(REQUEST)
Decide whether each statement below agrees with the statsplot2 documentation that follows. For each one, answer yes or no and quote the words of the documentation that settle it.
1. The default value of direction is "repeated".
2. The grvar argument is optional.
3. The dep variable must be continuous.

(SELECTED TEXT)
------------------------------------
Skip to contents

Automatically selects and generates the most appropriate statistical visualization based on variable data types. Features enhanced error messages with contextual guidance, robust data validation, and comprehensive fallback options. Supports both independent and repeated measures designs with various plot types including violin plots, scatter plots, bar charts, and alluvial diagrams.

Usage

statsplot2(
  data,
  dep,
  group,
  grvar = NULL,
  direction = "independent",
  distribution = "p",
  alluvsty = "t1",
  excl = FALSE,
  sampleLarge = TRUE
)

Arguments

data

The data as a data frame.

dep

The dependent variable (y-axis, 1st measurement). Can be continuous or categorical.

group

The grouping variable (x-axis, 2nd measurement). Can be continuous or categorical.

grvar

Optional grouping variable for creating grouped plots across multiple panels.

direction

Measurement design type. "independent" for between-subjects comparisons, "repeated" for within-subjects/repeated measures comparisons.
------------------------------------
(DATA PROVIDED)

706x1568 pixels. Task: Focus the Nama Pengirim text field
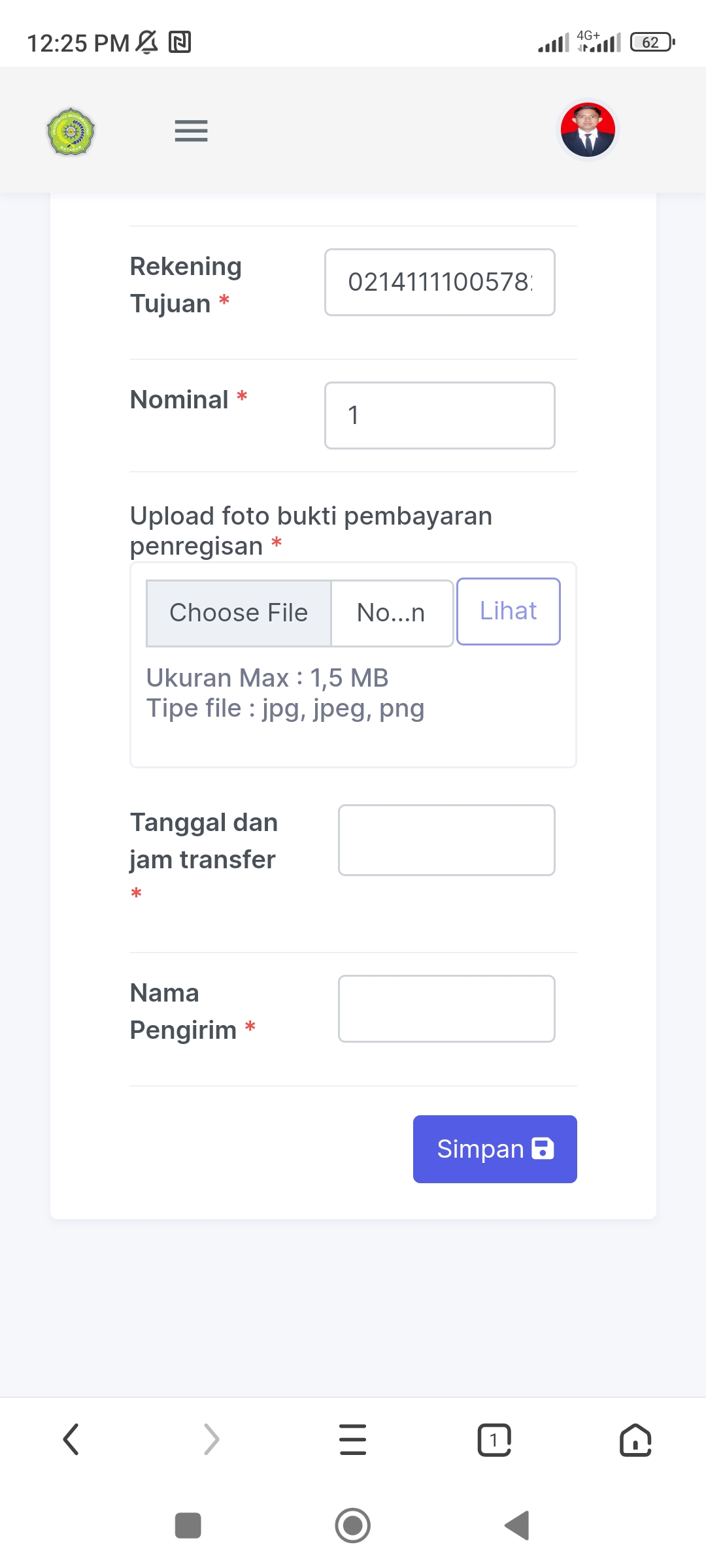pyautogui.click(x=446, y=1009)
------------------------------------
(THE REPLY)
1. No: "direction = "independent""
2. Yes: "Optional grouping variable for creating grouped plots across multiple panels."
3. No: "Can be continuous or categorical."